We can see this testing with neersighted/artifact-demo
:
$ docker pull neersighted/artifact-demo:latest
latest: Pulling from neersighted/artifact-demo
unsupported media type application/vnd.oci.empty.v1+json
With the containerd storage backend, there is an IsPsuedoImage
check that should cover all cases based on the fact that it will see a empty or non-image layer "layer":
However, this is not where things fail; instead we see:
$ docker pull neersighted/artifact-demo:latest
latest: Pulling from neersighted/artifact-demo
failed to unpack image on snapshotter overlayfs: no match for platform in manifest sha256:a1fa4097c5355d6ca1656dbcf41e1a40e0763d054ff098f07064666f74f41186: not found
Caused by: https://github.com/containerd/containerd/blob/e62cacc4d6704038fbddce9bebd281155dcb967e/images/image.go#L236-L242 Which is in turn due to this matching logic: https://github.com/containerd/containerd/blob/e62cacc4d6704038fbddce9bebd281155dcb967e/images/image.go#L170-L177
Which ultimately does not match, as a requested platform does not match a nil platform in image, even though a nil requested platform matches the current platform in the image.

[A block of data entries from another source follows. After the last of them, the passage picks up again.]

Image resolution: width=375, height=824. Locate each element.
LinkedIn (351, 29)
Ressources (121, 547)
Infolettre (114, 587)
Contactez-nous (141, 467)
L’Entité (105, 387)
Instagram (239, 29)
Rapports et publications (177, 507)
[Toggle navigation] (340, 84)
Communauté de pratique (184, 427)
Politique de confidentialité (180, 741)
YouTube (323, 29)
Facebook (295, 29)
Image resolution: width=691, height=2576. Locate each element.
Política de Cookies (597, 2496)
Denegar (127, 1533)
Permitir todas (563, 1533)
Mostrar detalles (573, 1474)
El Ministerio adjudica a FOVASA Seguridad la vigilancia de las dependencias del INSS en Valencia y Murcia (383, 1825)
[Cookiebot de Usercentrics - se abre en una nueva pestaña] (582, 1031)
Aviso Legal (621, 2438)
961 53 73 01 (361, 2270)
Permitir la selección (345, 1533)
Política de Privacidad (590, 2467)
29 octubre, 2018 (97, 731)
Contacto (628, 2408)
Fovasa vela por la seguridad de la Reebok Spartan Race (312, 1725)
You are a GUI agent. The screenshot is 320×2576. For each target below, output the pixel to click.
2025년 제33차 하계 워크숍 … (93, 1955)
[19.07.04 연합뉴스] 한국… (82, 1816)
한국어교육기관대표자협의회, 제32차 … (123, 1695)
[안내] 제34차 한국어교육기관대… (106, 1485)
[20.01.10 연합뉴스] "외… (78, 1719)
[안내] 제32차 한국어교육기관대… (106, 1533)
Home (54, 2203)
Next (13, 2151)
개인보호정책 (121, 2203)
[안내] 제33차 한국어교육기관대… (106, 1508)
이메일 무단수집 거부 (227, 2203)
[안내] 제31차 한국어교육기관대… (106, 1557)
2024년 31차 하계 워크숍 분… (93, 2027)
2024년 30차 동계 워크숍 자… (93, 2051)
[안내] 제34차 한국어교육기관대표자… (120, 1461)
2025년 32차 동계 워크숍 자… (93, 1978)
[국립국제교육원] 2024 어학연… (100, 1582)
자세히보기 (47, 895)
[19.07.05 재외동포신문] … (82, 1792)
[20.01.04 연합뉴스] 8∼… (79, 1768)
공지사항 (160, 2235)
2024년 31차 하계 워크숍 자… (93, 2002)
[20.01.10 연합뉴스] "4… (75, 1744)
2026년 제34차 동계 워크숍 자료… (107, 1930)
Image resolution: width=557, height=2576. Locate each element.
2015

I am not sure if IsPsuedoImage
should be called to provide a better error message, or if failing on the containerd side is better; given that this functionality is a work-in-progress, I am not too concerned, however. If this is the correct place to centralize this logic, it should probably be expanded to check e.g. artifactType, or at least the config mediaType.
Discussed yesterday in the OCI call: No one had any strong objections to the concerns I've raised here, and further inconsistencies related to the artifact mediaType and the config.mediaType fallback were noted. I'll work on a PR this next week to address these concerns + those additional ones, erring in the direction of "refer to Artifacts as a proper noun, and better explain what Artifacts and Images are in a follow-up."
In the aftermath of #999/the removal of the artifact mediaType, I believe that the guidance for descriptors has become misleading.
Artifacts are now represented using the standard image manifest and mediaType:
https://github.com/opencontainers/image-spec/blob/93f6e65855a1e046b42afbad0ad129a3d44dc971/manifest.md?plain=1#L23-L27
When we had a separate mediaType/artifact manifest, the following line in the descriptor specification was informative, as it implies that "images" (read: runnable content) should have a platform, but "artifacts" (arbitrary content) may or may not:
https://github.com/opencontainers/image-spec/blob/93f6e65855a1e046b42afbad0ad129a3d44dc971/descriptor.md?plain=1#L61
However, now that there is one manifest mediaType, this advice appears to be rather unhelpful; all manifests are now the same type, so this implies that all manifests SHOULD have a platform in their descriptor.
In practice, this has lead to implementations including/believing they should include
{"os": "unknown", "architecture": unknown"}
when describing non-image content (artifacts), which I believe to be misguided/incorrect, as values for these fields SHOULD be understood by the Go toolchain:https://github.com/opencontainers/image-spec/blob/93f6e65855a1e046b42afbad0ad129a3d44dc971/image-index.md?plain=1#L57-L65
I'd like to drop this line from the descriptor spec, or amend it to acknowledge
artifactType
, and theconfig.mediaType
fallback (collectively "artifacts"); but between these options I have no strong preference.